Ríe y el mundo
reirá contigo, llora y llorarás solo. Así dice un proverbio que escuché
recientemente en una película. No sé qué tan cierto sea lo anterior, pero eso
me hizo pensar en lo estigmatizada que está la soledad. Y si no me crees,
acuérdate de aquella vez que fuiste solo a beber a un bar o peor aún: el día en
que fuiste solo al cine. Aunque en realidad me refiero a un único tipo de
soledad: la soltería.
No entiendo (bueno
sí entiendo, pero no quiero aceptarlo) por qué la sociedad te impone la idea de
buscar a esa “persona especial” para compartir la vida. Sé que es una idea muy
arraigada, quizá para preservar la especie y demás. Si tienes treinta y cinco
años y sigues soltera, ya te quedaste a
vestir santos; serás la tía solterona a la que toda la familia mirará con
lástima en las reuniones.
La televisión y el
cine –y anteriormente la radio—se han encargado de pintarte el mundo amoroso de
color de rosa. Tropezarás con mil piedras, besarás cien sapos; pero al final,
encontrarás al amor de tu vida y serán felices por los siglos de los siglos
amén. Formarán una familia, tendrán un lindo hogar y morirán siendo ancianos
tomados de la mano en su cama.
Sin embargo, la realidad
dista, y por mucho, de ese mundo feliz que las películas muestran. Sí, admito
que hay parejas que la verdad, hacen creer en el amor eterno nomás de verlas.

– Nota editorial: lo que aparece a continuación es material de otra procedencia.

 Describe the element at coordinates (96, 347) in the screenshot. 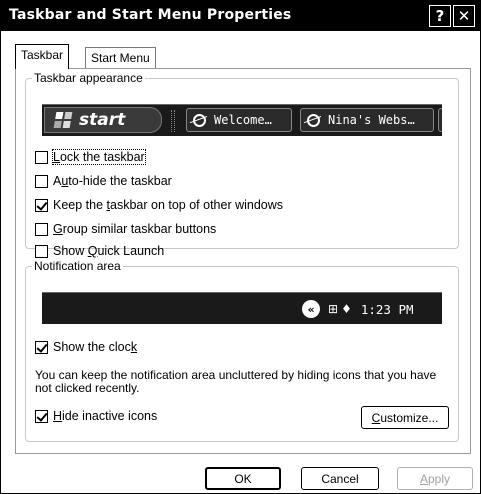

I see `show-clock-label: Show the clock` at that location.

Pero si todo fuera así, no existiría el divorcio… ni “Lo que callamos las
mujeres” y “Laura en América”.
Además de la
presión social, tengo la hipótesis (y estoy segura de que no soy la única que
lo piensa) de que los seres humanos tememos a la soledad porque nos aterra la idea de
encontrarnos con nosotros mismos, con una versión nuestra que quizá no nos
agrade tanto. Una versión que nos desnudará –en el sentido figurado—frente a
nuestra propia persona, pues al no tener a nadie más con nosotros, nos
quitaremos las máscaras.
Pero bueno… yo
estoy aprendiendo a disfrutar de la soledad. La estoy aceptando, abrazando,
apapachando y, como diría un profesor, me la estoy fajando. En realidad no es
tan difícil. Nada como caminar sola por las calles pensando en todo y en nada
al mismo tiempo; no tener preocupaciones por ¿qué le voy a regalar en su
cumpleaños? Y no olvidemos el tiempo (y dinero) libre que tiene uno para invertir en sí
mismo.
Además… ¿cómo
sentir el calor de la compañía si no sientes a la soledad antes? Bien lo dijo
Descartes, necesitamos polos opuestos como puntos de comparación. La perfección
no existiría sin la imperfección.
Aunque no niego que
busque a alguien o que quiera a alguien para compartir “mi vida”. Digo… ahorita
pienso eso porque soy joven y tengo muchos amigos, jaja. Tampoco es que me
cierre a la idea esa de formar una familia, pero pues no es algo que me quite
el sueño, ni mi principal objetivo en la vida.
Y como diría
aquella canción: “Mi soledad… siempre he pertenecido a ti”.